McDonald’s global sales fall more than expected on muted demand

McDonald’s on Tuesday posted a steeper-than-expected drop in quarterly global comparable sales, hurt by weaker traffic across its key markets even as it intensified promotions to woo back customers after several years of price hikes.

Global sales fell 1.5 percent in the third quarter, the biggest decline in four years, compared with analysts’ average estimate of a 0.72 percent fall, according to data compiled by LSEG.

The burger chain has been hit by slowing customer visits across the US, Europe and China as price-conscious shoppers looked for cheaper meal fixes and cooked more at home.

The sluggish demand has prompted fast-food chains including Wendy’s, Burger King and Taco Bell to lean into meal bundles and limited-time offers in a bid to revive traffic, especially among lower-income customers.

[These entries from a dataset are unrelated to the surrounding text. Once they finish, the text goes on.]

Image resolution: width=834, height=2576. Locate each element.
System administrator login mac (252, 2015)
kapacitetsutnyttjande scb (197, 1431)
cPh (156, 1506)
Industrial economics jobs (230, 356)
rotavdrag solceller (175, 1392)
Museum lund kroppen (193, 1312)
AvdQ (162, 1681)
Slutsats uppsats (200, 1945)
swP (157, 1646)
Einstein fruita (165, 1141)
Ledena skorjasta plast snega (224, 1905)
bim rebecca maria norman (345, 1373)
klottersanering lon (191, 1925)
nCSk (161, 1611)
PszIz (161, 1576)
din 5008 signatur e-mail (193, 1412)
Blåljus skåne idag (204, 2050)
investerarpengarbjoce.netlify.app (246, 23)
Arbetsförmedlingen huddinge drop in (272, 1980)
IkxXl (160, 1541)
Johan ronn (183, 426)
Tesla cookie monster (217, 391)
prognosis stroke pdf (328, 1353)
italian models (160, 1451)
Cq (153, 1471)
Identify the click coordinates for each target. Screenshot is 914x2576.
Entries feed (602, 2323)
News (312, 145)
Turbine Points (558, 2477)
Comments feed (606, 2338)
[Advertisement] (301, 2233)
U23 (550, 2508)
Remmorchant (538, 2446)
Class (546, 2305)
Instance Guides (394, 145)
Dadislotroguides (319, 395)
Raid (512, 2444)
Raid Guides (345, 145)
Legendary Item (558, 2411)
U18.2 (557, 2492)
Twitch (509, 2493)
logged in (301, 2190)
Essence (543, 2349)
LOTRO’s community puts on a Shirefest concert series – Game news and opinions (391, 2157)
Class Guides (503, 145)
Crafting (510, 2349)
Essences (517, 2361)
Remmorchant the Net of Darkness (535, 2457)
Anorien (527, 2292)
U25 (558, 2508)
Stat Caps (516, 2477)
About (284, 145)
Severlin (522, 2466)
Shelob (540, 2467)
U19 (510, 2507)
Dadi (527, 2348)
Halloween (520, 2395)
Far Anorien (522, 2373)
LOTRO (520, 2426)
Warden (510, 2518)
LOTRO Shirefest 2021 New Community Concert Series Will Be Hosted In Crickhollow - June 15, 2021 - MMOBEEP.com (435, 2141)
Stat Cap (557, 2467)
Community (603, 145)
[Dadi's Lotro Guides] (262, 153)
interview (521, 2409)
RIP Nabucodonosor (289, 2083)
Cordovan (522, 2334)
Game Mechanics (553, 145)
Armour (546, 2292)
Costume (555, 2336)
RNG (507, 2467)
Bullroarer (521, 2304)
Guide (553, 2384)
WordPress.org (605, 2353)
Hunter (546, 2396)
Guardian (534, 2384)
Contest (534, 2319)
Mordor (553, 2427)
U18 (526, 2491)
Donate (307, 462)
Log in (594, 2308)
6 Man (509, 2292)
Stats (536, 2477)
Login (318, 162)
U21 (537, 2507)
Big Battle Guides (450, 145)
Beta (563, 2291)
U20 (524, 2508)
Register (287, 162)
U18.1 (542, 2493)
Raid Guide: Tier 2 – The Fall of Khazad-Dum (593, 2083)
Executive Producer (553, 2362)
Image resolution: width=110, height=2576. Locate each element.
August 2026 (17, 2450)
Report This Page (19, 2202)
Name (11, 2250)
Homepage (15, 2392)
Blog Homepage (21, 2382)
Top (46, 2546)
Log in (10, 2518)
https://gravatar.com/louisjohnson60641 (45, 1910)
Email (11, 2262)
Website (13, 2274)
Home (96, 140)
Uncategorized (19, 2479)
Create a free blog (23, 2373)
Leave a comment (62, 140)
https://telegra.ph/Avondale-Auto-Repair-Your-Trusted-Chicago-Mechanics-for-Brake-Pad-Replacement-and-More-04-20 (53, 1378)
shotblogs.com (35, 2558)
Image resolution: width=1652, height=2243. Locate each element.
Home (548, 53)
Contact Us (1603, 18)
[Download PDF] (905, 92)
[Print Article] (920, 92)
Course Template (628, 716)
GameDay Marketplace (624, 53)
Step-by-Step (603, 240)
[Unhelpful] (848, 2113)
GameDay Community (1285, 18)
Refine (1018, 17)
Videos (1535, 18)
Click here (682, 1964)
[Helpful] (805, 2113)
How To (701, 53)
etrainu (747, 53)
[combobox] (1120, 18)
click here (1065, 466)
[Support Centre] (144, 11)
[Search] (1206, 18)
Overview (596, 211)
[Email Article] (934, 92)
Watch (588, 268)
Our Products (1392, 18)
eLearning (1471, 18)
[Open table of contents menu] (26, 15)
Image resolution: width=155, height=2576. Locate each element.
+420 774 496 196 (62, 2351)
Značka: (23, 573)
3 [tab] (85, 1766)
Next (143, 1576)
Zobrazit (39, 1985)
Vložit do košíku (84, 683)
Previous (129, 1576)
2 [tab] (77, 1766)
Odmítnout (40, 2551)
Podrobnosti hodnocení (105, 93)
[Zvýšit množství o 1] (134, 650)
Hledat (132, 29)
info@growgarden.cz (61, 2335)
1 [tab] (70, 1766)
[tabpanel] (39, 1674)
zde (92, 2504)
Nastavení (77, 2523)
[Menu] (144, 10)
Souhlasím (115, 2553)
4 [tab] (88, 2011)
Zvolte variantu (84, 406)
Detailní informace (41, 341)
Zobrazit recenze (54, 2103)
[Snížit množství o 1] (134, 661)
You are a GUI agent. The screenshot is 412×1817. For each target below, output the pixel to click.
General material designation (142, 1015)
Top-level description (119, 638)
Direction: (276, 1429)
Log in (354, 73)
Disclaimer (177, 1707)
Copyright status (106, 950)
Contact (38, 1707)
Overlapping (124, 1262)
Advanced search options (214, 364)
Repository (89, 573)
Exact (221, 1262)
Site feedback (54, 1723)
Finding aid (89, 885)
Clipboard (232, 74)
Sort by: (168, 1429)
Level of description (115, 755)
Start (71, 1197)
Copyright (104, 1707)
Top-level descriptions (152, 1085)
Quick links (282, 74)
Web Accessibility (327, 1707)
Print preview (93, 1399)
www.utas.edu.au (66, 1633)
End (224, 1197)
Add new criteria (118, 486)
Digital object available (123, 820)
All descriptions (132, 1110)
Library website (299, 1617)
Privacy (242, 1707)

McDonald’s CEO Chris Kempczinski said the company was focused on affordability as customers continue to be mindful about spending.

Last week, McDonald’s temporarily paused serving Quarter Pounders in a fifth of its 14,000 US restaurants, following an E. coli outbreak that has infected 75 people and killed at least one person.

Slivered onions used in the hamburgers are likely to be the source of the infection, with the Colorado Department of Agriculture over the weekend ruling out beef patties as the
possible cause.

The company’s conference call on earnings is expected to focus on any fallout from the outbreak.

US comparable sales grew 0.3 percent in the quarter ended Sept. 30, reversing the previous quarter’s drop, partly aided by a $5 meal deal which has been extended into December at most McDonald’s locations.

Sales in international markets fell 2.1 percent driven by weakness in France and Britain, compared with estimates of a 1.21 percent drop.

Weaker consumer spending in China and impacts of the Middle East conflict have dented McDonald’s business segment where restaurants are operated by local partners, with sales dipping 3.5 percent compared with a 10.5 percent rise a year earlier.

The Chicago-based company earned $3.23 per share on an adjusted basis in the quarter, compared with last year’s $3.19.